A Prescription for Health Care?
THE SOURCE: “Growth of Consumer-Directed Health Plans to One-Half of All Employer-Sponsored Insurance Could Save $57 Billion Annually” by Amelia M. Haviland, M. Susan Marquis, Roland D. McDevitt, and Neeraj Sood, in Health Affairs, May 2012.
Health care costs are sucking the country dry. One remedy gaining support is consumer-directed health insurance plans, in which individuals accept high deductibles in return for relatively low monthly premiums. Many variants offer health care savings accounts that allow plan holders to store money tax-free to help pay for the increased out-of-pocket medical expenses. Enrollment in such plans expanded from four percent of employer-sponsored enrollment in 2006 to 13 percent in 2010. Big savings could be in the offing if the trend continues, report Carnegie Mellon University public policy and statistics professor Amelia M. Haviland and her coauthors.
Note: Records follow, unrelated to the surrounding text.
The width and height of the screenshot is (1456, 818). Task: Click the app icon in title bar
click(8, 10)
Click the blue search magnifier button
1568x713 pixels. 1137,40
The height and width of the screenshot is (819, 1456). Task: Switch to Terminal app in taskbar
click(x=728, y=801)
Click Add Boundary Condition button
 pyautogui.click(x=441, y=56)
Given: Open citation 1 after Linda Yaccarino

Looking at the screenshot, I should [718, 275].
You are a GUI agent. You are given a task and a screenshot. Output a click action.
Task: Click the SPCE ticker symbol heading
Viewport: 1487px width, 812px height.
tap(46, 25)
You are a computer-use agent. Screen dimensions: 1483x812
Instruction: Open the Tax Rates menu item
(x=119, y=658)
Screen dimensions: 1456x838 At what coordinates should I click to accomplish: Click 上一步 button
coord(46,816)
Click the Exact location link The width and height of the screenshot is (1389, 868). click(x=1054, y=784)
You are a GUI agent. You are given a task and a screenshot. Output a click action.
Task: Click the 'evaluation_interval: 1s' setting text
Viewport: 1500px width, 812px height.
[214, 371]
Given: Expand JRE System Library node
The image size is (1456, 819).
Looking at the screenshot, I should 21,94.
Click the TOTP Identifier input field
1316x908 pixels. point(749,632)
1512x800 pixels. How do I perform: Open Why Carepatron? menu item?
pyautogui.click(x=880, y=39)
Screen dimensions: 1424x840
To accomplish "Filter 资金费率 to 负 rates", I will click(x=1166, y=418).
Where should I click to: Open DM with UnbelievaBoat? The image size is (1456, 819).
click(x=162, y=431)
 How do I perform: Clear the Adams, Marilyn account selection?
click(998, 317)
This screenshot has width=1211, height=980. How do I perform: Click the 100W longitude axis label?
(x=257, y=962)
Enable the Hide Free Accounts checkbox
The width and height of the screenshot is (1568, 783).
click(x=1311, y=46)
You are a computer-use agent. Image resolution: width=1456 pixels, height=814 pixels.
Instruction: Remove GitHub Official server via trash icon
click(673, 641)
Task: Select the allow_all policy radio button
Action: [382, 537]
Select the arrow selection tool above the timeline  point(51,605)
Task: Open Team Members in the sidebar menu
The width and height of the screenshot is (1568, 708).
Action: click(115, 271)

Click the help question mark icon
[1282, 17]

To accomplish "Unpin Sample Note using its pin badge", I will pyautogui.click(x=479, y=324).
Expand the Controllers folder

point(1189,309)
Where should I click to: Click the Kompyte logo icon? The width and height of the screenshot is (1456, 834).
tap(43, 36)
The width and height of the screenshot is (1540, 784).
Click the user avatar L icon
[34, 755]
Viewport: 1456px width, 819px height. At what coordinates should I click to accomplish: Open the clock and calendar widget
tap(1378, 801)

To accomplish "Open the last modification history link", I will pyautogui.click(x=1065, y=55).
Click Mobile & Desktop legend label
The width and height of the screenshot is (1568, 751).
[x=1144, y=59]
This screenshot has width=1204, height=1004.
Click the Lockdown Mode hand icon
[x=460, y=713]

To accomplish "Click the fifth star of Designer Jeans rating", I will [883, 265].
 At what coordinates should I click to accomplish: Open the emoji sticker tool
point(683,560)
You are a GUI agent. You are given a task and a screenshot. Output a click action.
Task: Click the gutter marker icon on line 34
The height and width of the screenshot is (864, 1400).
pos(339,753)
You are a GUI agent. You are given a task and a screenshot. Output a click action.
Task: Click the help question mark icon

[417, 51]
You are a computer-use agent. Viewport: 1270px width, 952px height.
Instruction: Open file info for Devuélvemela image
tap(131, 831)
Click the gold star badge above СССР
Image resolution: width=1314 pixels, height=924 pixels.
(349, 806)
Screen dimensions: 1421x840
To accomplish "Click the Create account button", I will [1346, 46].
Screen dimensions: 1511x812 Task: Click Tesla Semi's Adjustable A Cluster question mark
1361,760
Consumer-directed plans could eventually constitute 50 percent of employer-sponsored enrollment, in part because the 2010 Affordable Care Act encourages their growth. Haviland and her colleagues looked at the recent experience of plan users to estimate the effect. What they found will thrill budget hawks: Such a shift would reduce health care spending $57 billion per year. That’s equal to seven percent of all costs for the employer-sponsored population.